**OBIETTIVO A**.
Trascrivi come lista JSON di stringhe, una per riga e senza le righe vuote, l'elenco dal suo inizio fino alla riga che contiene "click(x=526, y=173)", inclusa.

DEL TEMPO ORDINARIO
Lectio divina su Mc 6,30-34
Invocare
Dona ancora, o Padre, alla tua Chiesa, convocata per la Pasqua settimanale,
di gustare nella parola e nel pane di vita la presenza del tuo Figlio, perché
riconosciamo in lui il vero profeta e pastore, che ci guida alle sorgenti della
gioia eterna. Per Cristo nostro Signore. Amen.
In ascolto della Parola
30Gli
apostoli si riunirono attorno a Gesù e gli riferirono tutto quello che avevano
fatto e quello che avevano insegnato. 31Ed egli disse loro:
«Venite in disparte, voi soli, in un luogo deserto, e riposatevi un po'». Erano
infatti molti quelli che andavano e venivano e non avevano neanche il tempo di
mangiare. 32Allora andarono con la barca verso un luogo
deserto, in disparte. 33Molti però li videro partire e
capirono, e da tutte le città accorsero là a piedi e li precedettero.
34Sceso dalla barca, egli vide una grande folla, ebbe compassione di
loro, perché erano come pecore che non hanno pastore, e si mise a insegnare
loro molte cose.
Dentro il Testo
Domenica scorsa avevamo meditato sull’invio dei Dodici per
fare ciò che Gesù stesso ha fatto. Ora “Gesù accoglie i suoi tornati
dall'annuncio di domenica scorsa. Sono entusiasti ma stanchi, pieni di gioia e
di luce negli occhi. Li ascolta col sorriso, perché Gesù ama il successo dei
suoi subalterni, è felice delle nostre gioie, non è un Maestro che adora essere
adorato” (Paolo Curtaz). Qui affronterà quali sono i veri e i falsi pastori, i
veri e falsi profeti.
Sullo sfondo del Vangelo troviamo l’immagine del Pastore Buono, che gioisce
perché le sue pecore lo ascoltano, ed Egli ne ha una profonda conoscenza, ed
esse lo seguono dovunque Egli vada.
L’evangelista Marco sembra darne una struttura diversa, suggerendo questo
titolo: “il ritorno dei discepoli”. Infatti, viene descritto, quasi per
istinto, come i Dodici ritornano da colui che li aveva inviati in missione.
Il brano è un continuo invito al servizio ma allo stesso
tempo a fermarsi per trovare se stessi. In questa sosta per rinfrancare il
cuore, troveremo un compagno ideale: il verbo “compassione”.
Riflettere sulla Parola (Meditare)
v. 30: Gli apostoli si riunirono attorno a Gesù e gli
riferirono tutto quello che avevano fatto e quello che avevano insegnato.
Quest’introduzione ci riallaccia a quanto abbiamo già
ascoltato in precedenza sull'invio dei Dodici (cfr. vv. 7-13). Un particolare
emerge in questo versetto. L’incarico che Gesù affidò era di proclamare il
bisogno di emendarsi, scacciare i demoni, e, come complemento, guarire, ungendo
con olio, fomentando così la speranza della restaurazione nazionale, senza
tener conto dell’alternativa del Regno. I Dodici però aggiungono una novità:
“quello che avevano insegnato” attività che non solo non era stata affidata
loro da Gesù, ma che in questo Vangelo è esclusiva di Gesù e che egli esercita
solo con ascoltatori giudei (insegnare = proporre il messaggio partendo
dall’AT: 1,21b;2,13;4,1;6,2 ecc.).

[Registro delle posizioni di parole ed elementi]
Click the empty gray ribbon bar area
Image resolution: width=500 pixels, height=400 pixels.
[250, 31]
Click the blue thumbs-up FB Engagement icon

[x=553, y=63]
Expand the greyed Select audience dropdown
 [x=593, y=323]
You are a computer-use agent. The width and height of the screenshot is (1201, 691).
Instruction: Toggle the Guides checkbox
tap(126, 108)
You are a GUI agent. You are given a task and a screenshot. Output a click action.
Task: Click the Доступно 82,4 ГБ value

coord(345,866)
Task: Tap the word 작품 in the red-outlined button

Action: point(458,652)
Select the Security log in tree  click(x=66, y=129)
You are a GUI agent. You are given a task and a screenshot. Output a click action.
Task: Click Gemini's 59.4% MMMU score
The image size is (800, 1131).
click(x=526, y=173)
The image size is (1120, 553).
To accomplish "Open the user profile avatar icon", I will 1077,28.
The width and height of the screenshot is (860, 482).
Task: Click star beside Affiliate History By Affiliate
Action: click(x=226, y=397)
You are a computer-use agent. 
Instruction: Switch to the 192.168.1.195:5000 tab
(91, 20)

**OBIETTIVO B**.
Nella lectio divina su Mc 6,30-34, quale verbo viene indicato come compagno ideale nella sosta per rinfrancare il cuore?

**RISULTATO A**.
[
  "Click the empty gray ribbon bar area",
  "Image resolution: width=500 pixels, height=400 pixels.",
  "[250, 31]",
  "Click the blue thumbs-up FB Engagement icon",
  "[x=553, y=63]",
  "Expand the greyed Select audience dropdown",
  " [x=593, y=323]",
  "You are a computer-use agent. The width and height of the screenshot is (1201, 691).",
  "Instruction: Toggle the Guides checkbox",
  "tap(126, 108)",
  "You are a GUI agent. You are given a task and a screenshot. Output a click action.",
  "Task: Click the Доступно 82,4 ГБ value",
  "coord(345,866)",
  "Task: Tap the word 작품 in the red-outlined button",
  "Action: point(458,652)",
  "Select the Security log in tree  click(x=66, y=129)",
  "You are a GUI agent. You are given a task and a screenshot. Output a click action.",
  "Task: Click Gemini's 59.4% MMMU score",
  "The image size is (800, 1131).",
  "click(x=526, y=173)"
]

**RISULTATO B**.
Il verbo «compassione».